Dynatrace understands the dependencies between all the layers and components of your application stack. Dynatrace knows which services your application calls. Dynatrace also knows which processes on which hosts those services run in.

When a performance incident related to one of your application's services is detected, you are alerted via the Dynatrace mobile app (available for both iOS and Android devices) and Dynatrace creates a problem ID for the incident. If related application- or service-level incidents are detected in your environment, Dynatrace will consolidate those incidents into the same problem for tracking and root cause analysis.

Analyzing underlying dependencies

To understand the analysis of the underlying service level or infrastructure level incidents that have contributed to a problem, click the Visual resolution path graph on each problem detail page. The Visual resolution path shows you the dependencies between your application and the underlying services and infrastructure components that support it.

Each Visual resolution path page includes a Problem evolution viewer that you can use to replay the problem to see how it evolved over time. Here you can see in great detail how your application's dependencies interacted and performed during the time leading up to and during the problem. You can see which failed services calls or infrastructure health issues led to the failure of other service calls and ultimately led to the performance problem that affects your customers' experience.

You can also click Analyze root cause on any problem detail page to understand the underlying cause of the problem and begin problem resolution efforts.

For a detailed root cause analysis example, see Root cause analysis of infrastructure issues.

Why the slowest 10% of response times are important

While other APM tools focus on average response times, Dynatrace takes a different approach—one that focuses on the user experience of all your customers, not just those who're experiencing good or average response times. Dynatrace places special emphasis on the 10% of slowest response times experienced by your customers. This is because if you only know the average (median or mean) response times experienced by the majority of your customers, you'll miss a crucial point: Some of your customers are experiencing unacceptable performance problems!

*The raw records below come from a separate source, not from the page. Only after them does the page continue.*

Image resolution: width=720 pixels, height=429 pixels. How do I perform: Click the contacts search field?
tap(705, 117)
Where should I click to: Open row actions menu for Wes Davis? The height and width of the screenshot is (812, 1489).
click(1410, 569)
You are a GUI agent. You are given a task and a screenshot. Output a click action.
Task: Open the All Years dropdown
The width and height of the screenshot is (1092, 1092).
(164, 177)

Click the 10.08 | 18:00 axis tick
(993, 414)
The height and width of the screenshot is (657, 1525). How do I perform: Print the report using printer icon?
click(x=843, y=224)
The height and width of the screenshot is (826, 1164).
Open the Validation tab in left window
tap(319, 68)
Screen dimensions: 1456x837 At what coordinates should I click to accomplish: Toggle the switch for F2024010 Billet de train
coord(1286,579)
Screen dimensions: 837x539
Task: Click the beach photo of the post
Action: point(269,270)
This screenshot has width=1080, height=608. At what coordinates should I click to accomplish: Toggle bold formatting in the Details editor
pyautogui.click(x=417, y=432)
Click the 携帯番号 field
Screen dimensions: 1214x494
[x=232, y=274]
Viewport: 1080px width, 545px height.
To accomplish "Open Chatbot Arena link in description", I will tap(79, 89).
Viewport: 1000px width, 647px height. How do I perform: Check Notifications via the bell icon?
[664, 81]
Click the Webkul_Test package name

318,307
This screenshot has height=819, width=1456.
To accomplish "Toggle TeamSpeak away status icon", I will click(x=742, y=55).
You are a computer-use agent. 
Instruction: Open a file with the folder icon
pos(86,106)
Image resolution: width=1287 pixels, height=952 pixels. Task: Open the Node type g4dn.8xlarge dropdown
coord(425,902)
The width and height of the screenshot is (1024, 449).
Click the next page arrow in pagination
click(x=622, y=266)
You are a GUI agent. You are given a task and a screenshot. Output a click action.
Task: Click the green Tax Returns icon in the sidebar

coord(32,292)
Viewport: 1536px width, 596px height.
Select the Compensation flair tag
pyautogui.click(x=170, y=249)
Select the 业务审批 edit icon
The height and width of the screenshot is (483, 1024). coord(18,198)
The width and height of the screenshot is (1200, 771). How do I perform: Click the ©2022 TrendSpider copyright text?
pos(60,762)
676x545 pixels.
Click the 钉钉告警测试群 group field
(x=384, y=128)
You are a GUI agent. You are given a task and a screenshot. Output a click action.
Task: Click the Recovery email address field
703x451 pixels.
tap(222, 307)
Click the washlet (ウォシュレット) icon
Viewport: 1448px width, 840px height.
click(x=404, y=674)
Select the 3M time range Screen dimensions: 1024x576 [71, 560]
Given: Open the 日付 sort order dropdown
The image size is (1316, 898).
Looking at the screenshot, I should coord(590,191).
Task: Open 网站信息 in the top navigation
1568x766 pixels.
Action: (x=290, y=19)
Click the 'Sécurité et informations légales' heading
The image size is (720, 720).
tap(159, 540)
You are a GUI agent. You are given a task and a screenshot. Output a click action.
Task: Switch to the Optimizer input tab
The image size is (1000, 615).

Consider a typical search service that performs some database calls. The response time of these database calls may vary greatly depending on whether or not the requests can be served from cache of if they must be pulled from the database. Median response time measurements in such a scenario are insufficient because although the majority of your customers (those having their database requests served from the cache) are experiencing acceptable response times, a portion of your customers (those having database requests pulled from the database) are experiencing unacceptable performance. Placing monitoring emphasis on the slowest 10% of your customers resolves such issues.

How effective is time correlation?

Time correlation alone is ineffective in identifying the root cause of many performance problems. For this reason Dynatrace emphasizes sequences of events.

First, let's consider a simple time correlation example in which a 'Service A' calls a 'Service B'. The first incident in this problem evolution sequence is a slow down on 'Service B'. The next incident in the problem evolution sequence is a slow down on 'Service A'. In this case, time correlation would seem to work pretty well for indicating the root cause of the problem: The slow down on 'Service B' led sequentially to the slow down on Service A. This is however a very simplistic problem.

What if the incidents in the problem evolution sequence are more nuanced and open to interpretation? What if for example 'Service A' has a long history of performance problems? With such knowledge it becomes impossible to say conclusively that the slow down on 'Service A' was caused by the slow down on 'Service B'. It may be that 'Service A' is simply experiencing another in a history of performance issues. Such subtleties make time correlation alone ineffective in conclusively pinpointing the root cause of many performance problems.